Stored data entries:
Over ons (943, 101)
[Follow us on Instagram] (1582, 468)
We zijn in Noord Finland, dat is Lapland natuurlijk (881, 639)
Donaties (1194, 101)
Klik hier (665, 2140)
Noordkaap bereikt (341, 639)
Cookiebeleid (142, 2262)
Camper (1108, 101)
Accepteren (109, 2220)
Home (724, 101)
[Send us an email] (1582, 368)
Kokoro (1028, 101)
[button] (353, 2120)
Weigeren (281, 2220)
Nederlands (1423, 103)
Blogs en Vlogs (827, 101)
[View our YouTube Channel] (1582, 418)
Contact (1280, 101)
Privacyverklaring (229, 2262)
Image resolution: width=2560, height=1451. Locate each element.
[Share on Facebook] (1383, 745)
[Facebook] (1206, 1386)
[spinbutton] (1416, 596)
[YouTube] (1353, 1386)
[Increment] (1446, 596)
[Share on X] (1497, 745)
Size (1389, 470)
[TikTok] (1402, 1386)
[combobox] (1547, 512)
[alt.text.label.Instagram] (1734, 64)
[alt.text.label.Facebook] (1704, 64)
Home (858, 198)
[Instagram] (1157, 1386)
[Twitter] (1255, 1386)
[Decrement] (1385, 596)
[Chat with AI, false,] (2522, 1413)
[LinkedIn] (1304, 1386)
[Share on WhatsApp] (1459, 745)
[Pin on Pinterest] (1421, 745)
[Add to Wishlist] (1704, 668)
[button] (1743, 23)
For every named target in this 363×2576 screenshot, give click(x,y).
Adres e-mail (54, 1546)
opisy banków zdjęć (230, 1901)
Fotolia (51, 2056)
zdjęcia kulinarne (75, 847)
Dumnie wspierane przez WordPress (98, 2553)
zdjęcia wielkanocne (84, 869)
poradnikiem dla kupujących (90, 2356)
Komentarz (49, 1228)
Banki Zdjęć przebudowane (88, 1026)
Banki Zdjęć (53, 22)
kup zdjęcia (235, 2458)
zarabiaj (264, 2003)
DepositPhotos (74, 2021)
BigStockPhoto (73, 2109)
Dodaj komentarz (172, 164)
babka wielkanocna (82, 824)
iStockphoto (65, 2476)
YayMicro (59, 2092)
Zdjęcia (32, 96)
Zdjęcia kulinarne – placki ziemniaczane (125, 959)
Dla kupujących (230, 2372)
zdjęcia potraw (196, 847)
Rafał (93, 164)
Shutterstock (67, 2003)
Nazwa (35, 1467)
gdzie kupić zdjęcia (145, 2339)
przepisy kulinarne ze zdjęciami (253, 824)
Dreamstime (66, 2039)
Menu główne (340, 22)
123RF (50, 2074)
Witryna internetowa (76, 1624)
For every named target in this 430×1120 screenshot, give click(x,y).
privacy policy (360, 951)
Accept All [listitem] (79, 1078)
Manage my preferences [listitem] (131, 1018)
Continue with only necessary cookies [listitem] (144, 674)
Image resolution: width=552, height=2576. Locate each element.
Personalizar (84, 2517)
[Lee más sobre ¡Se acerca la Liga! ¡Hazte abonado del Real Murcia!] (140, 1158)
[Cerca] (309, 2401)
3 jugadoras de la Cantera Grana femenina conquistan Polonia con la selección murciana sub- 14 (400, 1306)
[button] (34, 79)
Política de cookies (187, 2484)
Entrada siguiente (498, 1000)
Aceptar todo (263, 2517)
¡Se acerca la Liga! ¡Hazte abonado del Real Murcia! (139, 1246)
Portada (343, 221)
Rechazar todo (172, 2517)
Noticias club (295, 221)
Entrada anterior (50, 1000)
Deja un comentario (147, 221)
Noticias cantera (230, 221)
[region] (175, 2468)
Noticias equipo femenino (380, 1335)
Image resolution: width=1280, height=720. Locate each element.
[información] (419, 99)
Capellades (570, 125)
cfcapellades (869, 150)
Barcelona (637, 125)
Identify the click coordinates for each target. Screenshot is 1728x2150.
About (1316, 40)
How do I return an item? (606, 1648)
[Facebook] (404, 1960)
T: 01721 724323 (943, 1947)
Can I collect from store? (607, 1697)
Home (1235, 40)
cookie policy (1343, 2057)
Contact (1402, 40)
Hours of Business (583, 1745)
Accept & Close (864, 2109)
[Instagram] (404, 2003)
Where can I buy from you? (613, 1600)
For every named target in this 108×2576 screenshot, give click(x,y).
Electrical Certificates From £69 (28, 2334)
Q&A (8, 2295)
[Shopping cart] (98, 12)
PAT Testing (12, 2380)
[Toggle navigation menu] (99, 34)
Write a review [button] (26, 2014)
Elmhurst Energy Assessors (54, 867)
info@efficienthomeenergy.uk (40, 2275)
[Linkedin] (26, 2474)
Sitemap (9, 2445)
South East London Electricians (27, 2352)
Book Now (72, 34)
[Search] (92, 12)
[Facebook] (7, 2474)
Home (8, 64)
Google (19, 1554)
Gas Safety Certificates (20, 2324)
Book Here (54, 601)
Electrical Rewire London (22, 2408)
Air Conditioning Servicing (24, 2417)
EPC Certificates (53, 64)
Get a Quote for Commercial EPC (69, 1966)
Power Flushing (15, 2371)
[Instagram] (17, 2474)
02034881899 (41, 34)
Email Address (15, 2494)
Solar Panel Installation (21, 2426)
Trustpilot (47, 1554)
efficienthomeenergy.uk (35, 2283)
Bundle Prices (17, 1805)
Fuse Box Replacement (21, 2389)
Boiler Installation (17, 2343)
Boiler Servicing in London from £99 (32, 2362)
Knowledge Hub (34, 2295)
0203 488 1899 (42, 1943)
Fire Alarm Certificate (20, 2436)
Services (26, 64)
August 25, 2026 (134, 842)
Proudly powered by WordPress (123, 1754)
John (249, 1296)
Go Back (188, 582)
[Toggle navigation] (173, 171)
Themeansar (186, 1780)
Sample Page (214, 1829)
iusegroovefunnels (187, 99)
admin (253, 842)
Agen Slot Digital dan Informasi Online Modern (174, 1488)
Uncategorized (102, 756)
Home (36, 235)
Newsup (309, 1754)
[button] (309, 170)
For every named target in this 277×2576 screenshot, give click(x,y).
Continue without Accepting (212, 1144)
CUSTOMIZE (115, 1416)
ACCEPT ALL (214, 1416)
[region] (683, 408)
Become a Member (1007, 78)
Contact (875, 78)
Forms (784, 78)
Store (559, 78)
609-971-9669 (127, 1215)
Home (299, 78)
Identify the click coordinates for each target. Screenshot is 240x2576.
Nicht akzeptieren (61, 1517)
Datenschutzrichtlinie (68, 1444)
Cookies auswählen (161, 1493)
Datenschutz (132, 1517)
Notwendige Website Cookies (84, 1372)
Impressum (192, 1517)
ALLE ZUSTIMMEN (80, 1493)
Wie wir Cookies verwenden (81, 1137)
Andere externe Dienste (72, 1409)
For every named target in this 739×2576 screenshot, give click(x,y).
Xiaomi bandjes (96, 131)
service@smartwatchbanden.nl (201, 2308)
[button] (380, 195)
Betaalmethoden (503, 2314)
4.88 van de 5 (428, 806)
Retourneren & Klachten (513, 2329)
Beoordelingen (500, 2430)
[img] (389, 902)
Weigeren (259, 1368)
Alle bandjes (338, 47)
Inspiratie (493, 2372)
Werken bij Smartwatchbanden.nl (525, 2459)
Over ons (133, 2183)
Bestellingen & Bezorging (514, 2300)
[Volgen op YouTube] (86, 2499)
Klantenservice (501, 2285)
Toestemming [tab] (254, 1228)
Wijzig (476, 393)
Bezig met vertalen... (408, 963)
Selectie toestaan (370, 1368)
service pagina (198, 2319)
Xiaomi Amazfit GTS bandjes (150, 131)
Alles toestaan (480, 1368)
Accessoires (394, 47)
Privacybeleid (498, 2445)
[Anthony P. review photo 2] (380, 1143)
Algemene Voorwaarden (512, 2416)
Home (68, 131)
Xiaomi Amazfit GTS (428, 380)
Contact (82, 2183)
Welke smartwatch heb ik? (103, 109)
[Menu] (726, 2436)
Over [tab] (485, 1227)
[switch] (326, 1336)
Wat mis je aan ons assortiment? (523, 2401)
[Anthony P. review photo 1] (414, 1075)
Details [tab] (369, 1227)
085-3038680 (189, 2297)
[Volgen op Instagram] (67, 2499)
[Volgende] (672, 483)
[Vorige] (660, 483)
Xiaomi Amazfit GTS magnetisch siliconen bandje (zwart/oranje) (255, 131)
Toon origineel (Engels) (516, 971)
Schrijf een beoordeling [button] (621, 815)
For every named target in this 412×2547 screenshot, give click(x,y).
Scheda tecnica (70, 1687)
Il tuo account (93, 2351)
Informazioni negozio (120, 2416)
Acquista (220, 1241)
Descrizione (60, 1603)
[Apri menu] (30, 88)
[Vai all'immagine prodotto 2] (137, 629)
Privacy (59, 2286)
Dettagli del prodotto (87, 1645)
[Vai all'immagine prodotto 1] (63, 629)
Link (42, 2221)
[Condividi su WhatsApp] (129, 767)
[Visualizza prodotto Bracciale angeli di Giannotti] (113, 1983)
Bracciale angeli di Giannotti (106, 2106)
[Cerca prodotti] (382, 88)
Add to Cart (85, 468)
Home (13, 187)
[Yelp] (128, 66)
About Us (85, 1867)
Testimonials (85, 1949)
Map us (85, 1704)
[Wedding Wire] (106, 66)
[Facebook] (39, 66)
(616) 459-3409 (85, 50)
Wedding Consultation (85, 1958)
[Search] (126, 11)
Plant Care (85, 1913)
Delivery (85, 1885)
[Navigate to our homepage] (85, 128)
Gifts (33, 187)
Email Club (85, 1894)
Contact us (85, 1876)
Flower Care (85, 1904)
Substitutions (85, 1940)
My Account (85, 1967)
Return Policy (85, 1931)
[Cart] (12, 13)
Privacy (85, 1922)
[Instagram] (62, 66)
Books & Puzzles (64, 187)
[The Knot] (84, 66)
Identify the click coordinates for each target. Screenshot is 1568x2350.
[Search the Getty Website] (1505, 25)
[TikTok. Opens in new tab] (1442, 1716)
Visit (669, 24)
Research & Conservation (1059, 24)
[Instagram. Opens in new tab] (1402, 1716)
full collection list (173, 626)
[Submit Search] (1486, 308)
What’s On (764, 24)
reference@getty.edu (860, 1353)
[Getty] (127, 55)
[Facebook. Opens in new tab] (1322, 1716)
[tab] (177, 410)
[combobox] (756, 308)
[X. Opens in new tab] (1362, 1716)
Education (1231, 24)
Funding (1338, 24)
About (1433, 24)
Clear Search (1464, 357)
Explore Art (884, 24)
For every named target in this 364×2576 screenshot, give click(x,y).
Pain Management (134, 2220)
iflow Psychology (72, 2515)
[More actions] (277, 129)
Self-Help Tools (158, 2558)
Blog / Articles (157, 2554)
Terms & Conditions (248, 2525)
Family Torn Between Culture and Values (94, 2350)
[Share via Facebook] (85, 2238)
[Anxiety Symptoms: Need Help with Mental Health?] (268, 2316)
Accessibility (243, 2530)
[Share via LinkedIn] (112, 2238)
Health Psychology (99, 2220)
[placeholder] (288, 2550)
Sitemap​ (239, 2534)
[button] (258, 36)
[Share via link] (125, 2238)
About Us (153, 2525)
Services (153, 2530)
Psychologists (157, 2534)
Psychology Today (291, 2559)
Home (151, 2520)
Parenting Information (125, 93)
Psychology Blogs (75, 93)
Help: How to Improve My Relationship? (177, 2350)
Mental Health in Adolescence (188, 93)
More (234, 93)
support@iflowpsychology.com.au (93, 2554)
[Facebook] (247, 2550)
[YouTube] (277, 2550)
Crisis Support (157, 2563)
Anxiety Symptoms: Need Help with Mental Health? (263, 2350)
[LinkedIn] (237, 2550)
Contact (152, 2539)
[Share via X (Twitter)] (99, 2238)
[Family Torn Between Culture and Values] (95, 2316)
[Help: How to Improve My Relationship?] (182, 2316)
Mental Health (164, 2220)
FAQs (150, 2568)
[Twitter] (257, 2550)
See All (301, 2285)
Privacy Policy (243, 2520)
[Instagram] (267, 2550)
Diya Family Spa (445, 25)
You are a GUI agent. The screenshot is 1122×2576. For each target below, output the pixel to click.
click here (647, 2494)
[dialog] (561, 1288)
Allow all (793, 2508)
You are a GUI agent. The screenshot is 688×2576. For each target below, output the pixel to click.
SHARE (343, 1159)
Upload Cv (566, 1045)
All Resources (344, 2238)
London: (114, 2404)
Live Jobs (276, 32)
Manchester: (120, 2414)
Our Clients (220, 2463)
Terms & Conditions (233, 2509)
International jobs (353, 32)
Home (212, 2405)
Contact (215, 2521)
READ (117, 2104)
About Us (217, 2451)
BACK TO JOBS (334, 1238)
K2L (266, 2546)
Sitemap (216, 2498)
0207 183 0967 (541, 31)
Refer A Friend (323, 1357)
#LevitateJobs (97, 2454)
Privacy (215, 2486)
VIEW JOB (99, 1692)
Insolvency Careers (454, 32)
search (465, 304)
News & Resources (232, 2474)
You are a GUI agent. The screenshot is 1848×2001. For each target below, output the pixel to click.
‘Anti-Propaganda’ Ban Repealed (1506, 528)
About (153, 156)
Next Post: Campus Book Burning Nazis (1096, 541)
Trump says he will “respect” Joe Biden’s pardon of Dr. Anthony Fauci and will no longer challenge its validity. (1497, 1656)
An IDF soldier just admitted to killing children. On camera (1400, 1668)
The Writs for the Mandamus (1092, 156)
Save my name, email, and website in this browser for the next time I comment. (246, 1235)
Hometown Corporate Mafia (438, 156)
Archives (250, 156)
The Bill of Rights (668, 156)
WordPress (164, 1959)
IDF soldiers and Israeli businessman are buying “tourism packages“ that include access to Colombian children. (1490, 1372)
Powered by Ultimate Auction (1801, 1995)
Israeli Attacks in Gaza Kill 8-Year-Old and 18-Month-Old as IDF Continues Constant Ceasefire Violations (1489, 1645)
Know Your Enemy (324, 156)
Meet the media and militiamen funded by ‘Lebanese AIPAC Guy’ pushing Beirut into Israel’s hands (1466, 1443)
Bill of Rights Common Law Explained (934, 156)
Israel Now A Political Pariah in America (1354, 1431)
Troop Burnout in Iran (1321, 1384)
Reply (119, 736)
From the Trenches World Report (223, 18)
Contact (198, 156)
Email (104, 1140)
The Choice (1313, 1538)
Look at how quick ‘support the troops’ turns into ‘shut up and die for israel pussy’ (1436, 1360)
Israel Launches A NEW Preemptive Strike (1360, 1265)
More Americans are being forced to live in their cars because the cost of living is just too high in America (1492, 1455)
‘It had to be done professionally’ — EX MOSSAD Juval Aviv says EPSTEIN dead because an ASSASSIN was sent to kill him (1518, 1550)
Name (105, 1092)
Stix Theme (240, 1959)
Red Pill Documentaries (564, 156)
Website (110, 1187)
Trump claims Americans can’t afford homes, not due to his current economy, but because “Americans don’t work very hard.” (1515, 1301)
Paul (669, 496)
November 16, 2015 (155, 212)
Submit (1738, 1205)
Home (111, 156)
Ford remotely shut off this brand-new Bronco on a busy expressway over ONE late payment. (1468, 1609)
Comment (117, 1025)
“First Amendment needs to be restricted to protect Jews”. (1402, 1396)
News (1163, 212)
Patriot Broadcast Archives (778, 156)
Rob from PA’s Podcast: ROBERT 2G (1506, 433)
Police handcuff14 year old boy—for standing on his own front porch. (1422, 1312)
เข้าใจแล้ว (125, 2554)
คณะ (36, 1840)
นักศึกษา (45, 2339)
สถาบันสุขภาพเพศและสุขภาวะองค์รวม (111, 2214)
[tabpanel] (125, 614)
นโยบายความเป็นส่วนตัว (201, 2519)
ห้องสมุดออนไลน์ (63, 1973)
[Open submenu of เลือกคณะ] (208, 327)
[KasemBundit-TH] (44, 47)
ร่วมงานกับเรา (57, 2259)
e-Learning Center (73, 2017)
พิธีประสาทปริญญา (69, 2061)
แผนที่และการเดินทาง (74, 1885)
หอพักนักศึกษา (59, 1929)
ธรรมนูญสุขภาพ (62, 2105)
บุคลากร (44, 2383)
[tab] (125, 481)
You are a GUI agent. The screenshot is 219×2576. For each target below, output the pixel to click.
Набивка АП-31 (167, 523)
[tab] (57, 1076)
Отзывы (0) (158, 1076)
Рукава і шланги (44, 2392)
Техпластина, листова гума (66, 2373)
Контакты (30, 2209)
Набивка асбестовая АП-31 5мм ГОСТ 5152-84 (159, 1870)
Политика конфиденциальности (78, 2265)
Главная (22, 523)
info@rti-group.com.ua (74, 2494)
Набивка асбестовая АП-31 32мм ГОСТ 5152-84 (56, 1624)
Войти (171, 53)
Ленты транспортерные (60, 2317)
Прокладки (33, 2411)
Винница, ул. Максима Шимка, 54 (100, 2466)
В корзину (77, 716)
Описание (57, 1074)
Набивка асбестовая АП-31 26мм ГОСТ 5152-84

**Problem details:** Given the data above, transcribe exactly the lines from the one containing "Over ons (133, 2183)" down to the one containing "Xiaomi Amazfit GTS (428, 380)", and no others.

**Exercise response:**
Over ons (133, 2183)
Bestellingen & Bezorging (514, 2300)
[Volgen op YouTube] (86, 2499)
Klantenservice (501, 2285)
Toestemming [tab] (254, 1228)
Wijzig (476, 393)
Bezig met vertalen... (408, 963)
Selectie toestaan (370, 1368)
service pagina (198, 2319)
Xiaomi Amazfit GTS bandjes (150, 131)
Alles toestaan (480, 1368)
Accessoires (394, 47)
Privacybeleid (498, 2445)
[Anthony P. review photo 2] (380, 1143)
Algemene Voorwaarden (512, 2416)
Home (68, 131)
Xiaomi Amazfit GTS (428, 380)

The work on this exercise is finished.